Monday 26 May 2014

In Partenza

Do you ever suffer this syndrome: on the last day of your hols, it starts to rain, you lose your hotel room key, somebody barges into you in the street and doesn't say sorry, your breakfast disagrees with you? It's Nature's way of saying Back to Work You Skiving Lounger. Although a holiday in Venice is also work of a sort - the endless trudging round churches, the treadmill of lasagnes, the craning of the neck to admire palazzi...
Anyway my last day dawned grey and greasy, not like the bright blue breezy ones which had preceded it.
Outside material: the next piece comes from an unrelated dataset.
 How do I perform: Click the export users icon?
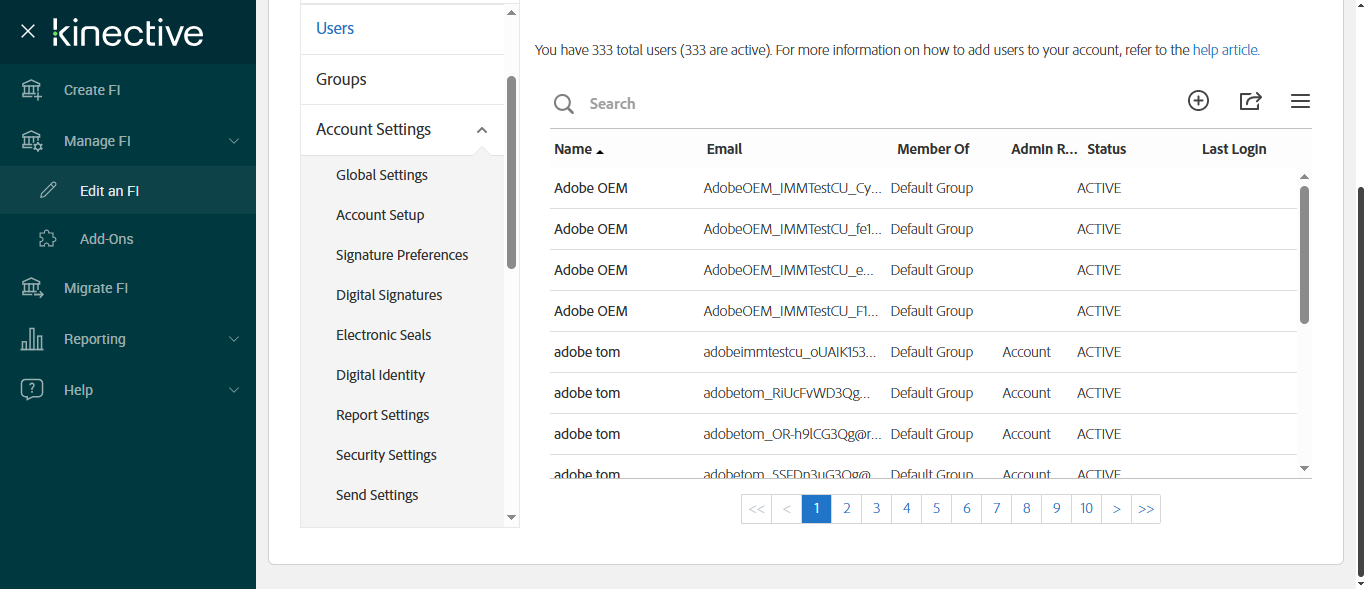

I had planned to visit the Frari on my last morning, to see a painting that was so wonderful it made Henry James come over queer, and another one which Ruskin had said was the best painting ever since the last one he'd quite liked.
However, when I got to the Frari I discovered my museum pass wasn't valid, and I hadn't got enough change for the ten euros (!) admission, and I couldn't find a bank, and I began to think my breakfast had disagreed with me, and when I went back to the monastery to get my case, I discovered my boat bus pass had expired too. Oh soddit! The painting that had made Henry James come over queer would have to wait.
Then, on the bus to the airport, it clouded over and began to rain, and by the time we got there, it was sluicing down, and the flight was delayed for two hours (thank God! One's appetite for taking off in pitch black thunderstorms is limited). And then we were delayed for another hour as they worked their way through the delayed schedule, but at last we were on board, only 3 hours late, and thinking, oh well, we'll be in  Bristol in a minute. But then, in mid-air, the captain made an announcement which began with the word UNFORTUNATELY. This word should be forbidden, especially at the beginning of a sentence, when in mid-air.
Apparently the crew had been working for too long and we had to divert to Brussels to pick up another crew. On arrival at Brussels (well, Charleroi, actually. Hadn't used that word since O level geography) we had to wait an hour for the fresh crew to arrive. There was a bit of whinging. One woman reproached the tired crew saying she often worked a 14 hour day. But I secretly supported Ryanair in all their decisions so far- although one cannot, of course, say one supports Ryanair out loud in polite society. One does not want a tired pilot. Or indeed a tired steward, flinging scalding tea about in a listless fit.
Eventually we arrived at Bristol five hours late, and despite having gone to the loo at Bristol airport, I still had to stop on the drive home for a pee, and it was at one of those petrol stations which is also a supermarket, and I bought loads and loads of grub and still the woman wouldn't let me use their toilet, and I had to look ever so old and desperate and kind of terminal before she relented.
And so ended my journey to the most exquisite, scintillating city on earth: humiliated in a toilet in a filling station.
It was bloody marvellous though.

1 comment:

  1. Sounds like you're having a trip you'll never forget.